The camauro appears in the portraits of popes before the Reformation. Its revival for a single occasion by Pope Benedict XVI was surely within his well-known program of the “hermeneutic of continuity.”
From left to right: Pope Innocent VII (1404-1406), Pope Julius II (1505-1513),
Pope Benedict XVI (2005-2013), Pope Clement XII (1758-1769), Pope Benedict XIV (1740-1758).
In her provocative book, “The Rite of Sodomy” (New Engel Publishing, 2006), author Randy Engel wrote of the camauro, worn for centuries by the popes in Rome, “During Christmas 2005, the pope was photographed showing off a red medieval fur-lined hat—a picture that can only be described as overtly camp” (p. 1171). There is a different and better explanation.
Engel reveals a lack of knowledge of church history. She should have written instead that it is “overtly papal.” The camauro appears in the portraits of popes before the Reformation. Its revival for a single occasion by Pope Benedict XVI was surely within his well-known program of the “hermeneutic of continuity.” He insisted that there was no break with tradition, and that the Second Vatican Council was misunderstood if it is portrayed in terms of a “hermeneutic of rupture.” Any symbolic union with the past is a way of emphasizing continuity with our past, as Russell Shaw indicated in “Continuity and Change” (InsideCatholic.com, 25 March 2011).
To this end, Benedict revived the processional cross-staff of Pope Pius IX, the wider use of Latin in St. Peter’s for the sacred liturgy, kneeling to receive Holy Communion on the tongue, and other specific symbolic choices which predated the 1962-1965 council. Obviously, Engel published her study before the motu proprio of August 2007, which restored the Roman Missal of 1962. Likewise, she wrote before the May 13, 2011 Instruction, Universae Ecclesiae.
Paul Zalonski wrote this about Pope Benedict:
Perhaps the most apparent and luxurious sign of the new era is the pope’s vestments. Benedict has worn an ancient form of the pallium, or cloak, preferred by first-millennium pontiffs. He also brought back the ermine-trimmed red satin mozzetta, a short cape. And the pope clearly does not obey the article of American political faith never to don an unconventional cap. He has sported a red saturno, a sort of papal cowboy hat, and an ermine-trimmed camauro, a crimson cap that resembles a Santa hat, and is worn on non-liturgical occasions.

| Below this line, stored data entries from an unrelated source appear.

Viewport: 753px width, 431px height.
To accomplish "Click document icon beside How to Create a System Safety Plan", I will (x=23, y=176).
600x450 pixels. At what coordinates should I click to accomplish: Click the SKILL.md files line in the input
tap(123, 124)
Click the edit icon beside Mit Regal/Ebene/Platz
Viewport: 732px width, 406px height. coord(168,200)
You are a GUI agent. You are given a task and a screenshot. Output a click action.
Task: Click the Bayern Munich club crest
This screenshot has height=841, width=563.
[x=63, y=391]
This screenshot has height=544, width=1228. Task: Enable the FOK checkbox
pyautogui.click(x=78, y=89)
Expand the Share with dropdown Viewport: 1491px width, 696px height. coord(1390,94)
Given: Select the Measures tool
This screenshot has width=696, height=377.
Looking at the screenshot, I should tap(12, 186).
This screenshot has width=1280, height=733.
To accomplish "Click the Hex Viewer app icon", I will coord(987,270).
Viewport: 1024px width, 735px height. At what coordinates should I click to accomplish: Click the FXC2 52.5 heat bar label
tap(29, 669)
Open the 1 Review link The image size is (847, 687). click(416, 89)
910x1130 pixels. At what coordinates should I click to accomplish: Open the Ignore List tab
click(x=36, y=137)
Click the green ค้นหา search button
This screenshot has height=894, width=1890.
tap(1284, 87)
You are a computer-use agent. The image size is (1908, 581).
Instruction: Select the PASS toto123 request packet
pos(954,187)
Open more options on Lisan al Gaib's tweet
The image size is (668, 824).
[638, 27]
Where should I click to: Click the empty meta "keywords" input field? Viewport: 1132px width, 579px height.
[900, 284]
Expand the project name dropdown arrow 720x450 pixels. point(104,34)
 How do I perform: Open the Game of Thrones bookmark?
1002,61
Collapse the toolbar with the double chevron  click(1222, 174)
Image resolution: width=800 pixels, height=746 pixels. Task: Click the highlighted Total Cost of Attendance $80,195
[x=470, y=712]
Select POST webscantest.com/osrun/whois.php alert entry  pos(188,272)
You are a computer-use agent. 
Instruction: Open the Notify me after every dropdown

http://communio.stblogs.org/2010/12/beautiful-liturgy-is-hard-work.html
Was it not Sigmund Freud who said that “sometimes a cigar is just a cigar”? Ms. Engel is naively American in her political faith and just too untraditional in her statement that the camauro is merely “camp.”
For all we knew, the pope’s personal physician may have ordered the elderly Benedict to wear a hat outdoors, and for a pope, there is no real choice except the historic camauro which is simply the pontifical biretta. John Allen (online National Catholic Reporter, 21 November 2010) wrote that in December 2005, Benedict XVI once sported the camauro, a thick woolen cap last worn by Pope John XXIII. Several commentators touted it as an example of Benedict’s traditionalism. But in the Peter Seewald interview, the pope says the reality was far more prosaic: It was a cold day, Benedict has a cold-sensitive head, the camauro was lying around, and he simply put it on. Benedict said he’s never done so since, “in order to forestall over-interpretation.”
It remains to be seen whether the new pope elected in 2013 will do as Pope Benedict did in reviving the limited use of the camauro.
Camauro Etymology
Latin: camelaucum, from the Greek kamelauchion = camel skin hat. A cap traditionally worn by the pope. Camauros are red with white ermine trim, and are worn in place of the biretta of lower orders of clergy. The camauro is thought to represent the headgear of the “armor of God.” It has been part of the papal wardrobe since the 12th century. For a while, it was worn by cardinals, though without the ermine trim, but in 1464 it was restricted to the pope with cardinals wearing the scarlet zucchetto instead. The papal camauro fell into disuse after the death of Pope John XXIII in 1963, but Pope Benedict XVI wore one in December 2005.
A reader asked about the tiara, so ceremoniously surrendered by Pope Paul VI. I do not think any significant symbol should be discarded permanently. The tiara could be re-interpreted as a sign of trinitarian faith in a religious world increasingly hostile to the doctrine of the Blessed Trinity. This would then accord with the tiara depicted in the long history of Catholic art. The art works of the past need not slide into obscurity. They should not seem foreign to our youth.